WHAT TO DO: Please output the entries as a two-column CSV with the headers "text" and "answer", starting with the entry on the line containing "Dismiss upgrade with 暂不升级 button" and continuing through the end of the entries. Put each field in quotes on one row per entry, turn line breaks into spaces, and leave out the pictures.

MATERIAL FOR THIS TASK:
## begin

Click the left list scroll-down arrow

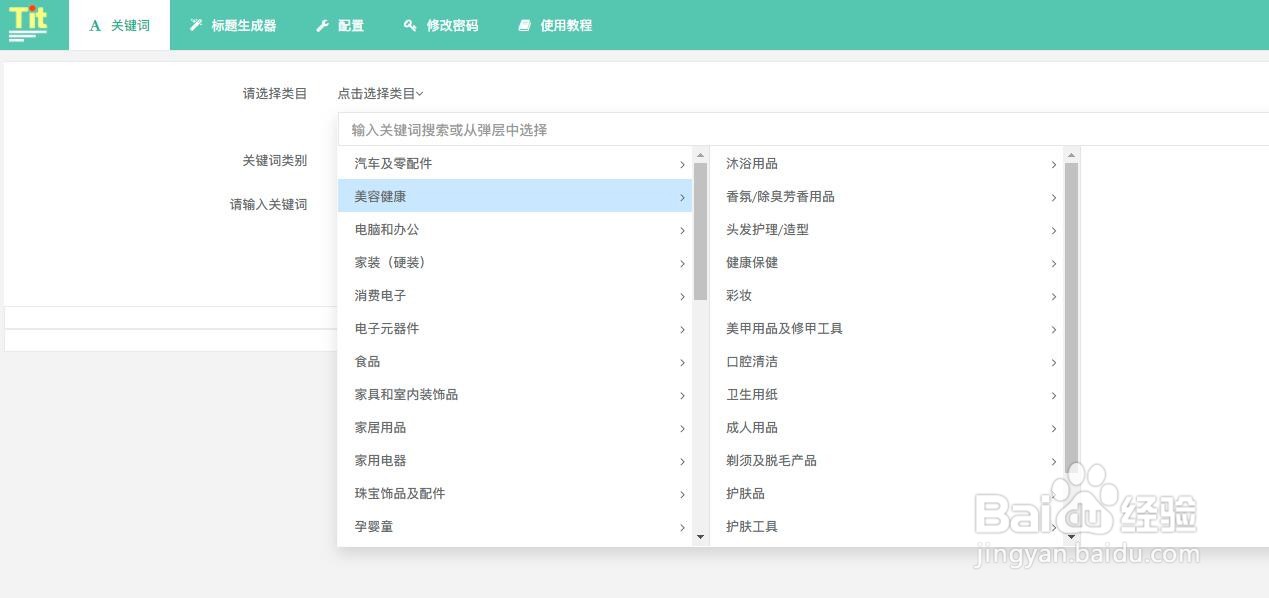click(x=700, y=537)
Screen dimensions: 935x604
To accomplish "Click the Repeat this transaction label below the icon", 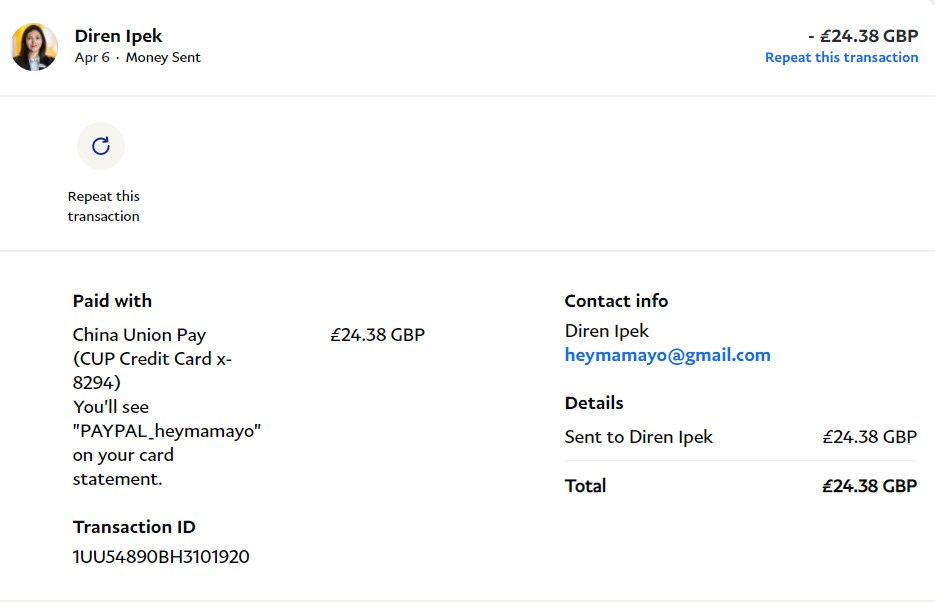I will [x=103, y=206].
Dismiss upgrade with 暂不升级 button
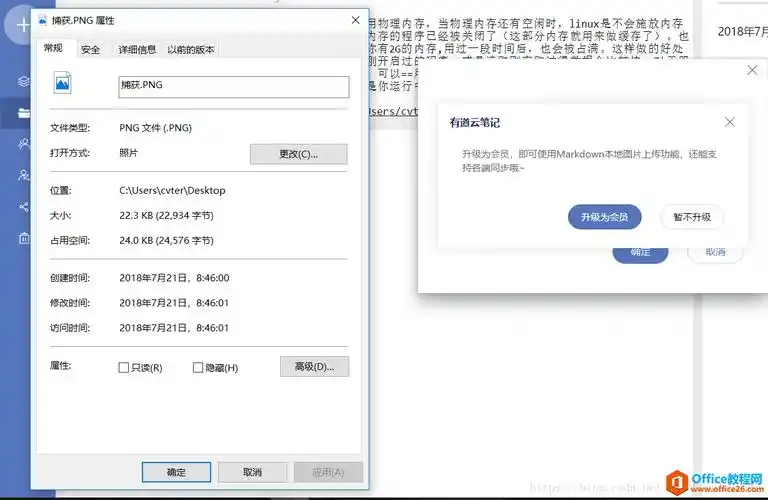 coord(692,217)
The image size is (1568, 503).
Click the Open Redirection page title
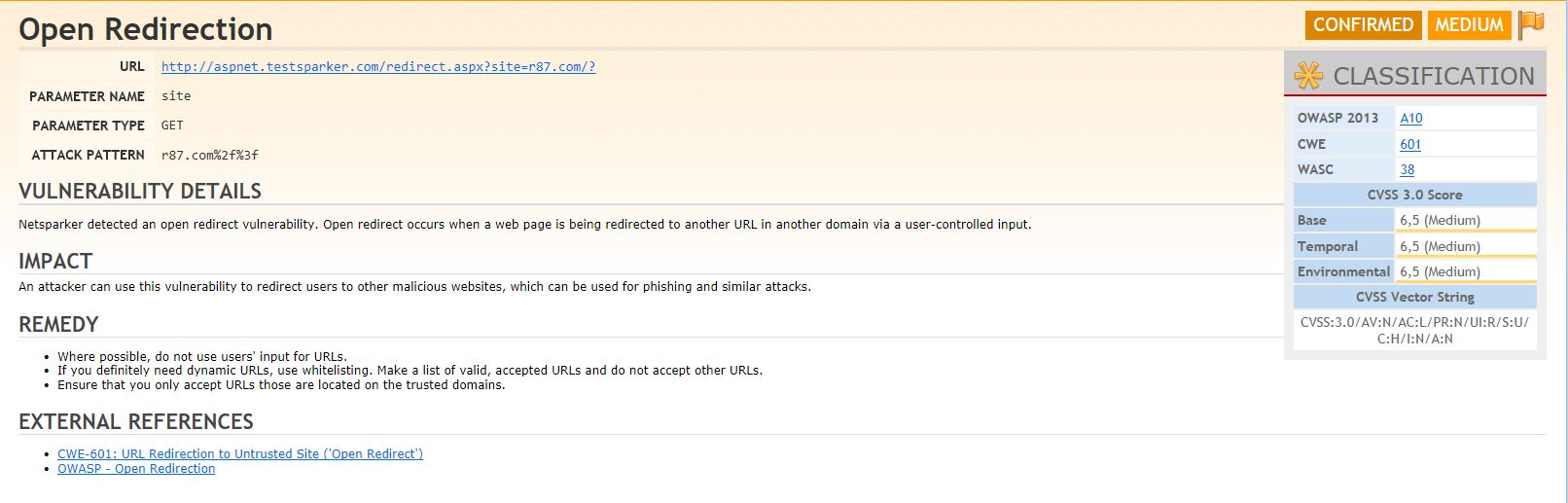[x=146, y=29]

## end

RESPONSE TO THE TASK:
text,answer
"Dismiss upgrade with 暂不升级 button","coord(692,217)"
"The image size is (1568, 503). Click the Open Redirection page title","[x=146, y=29]"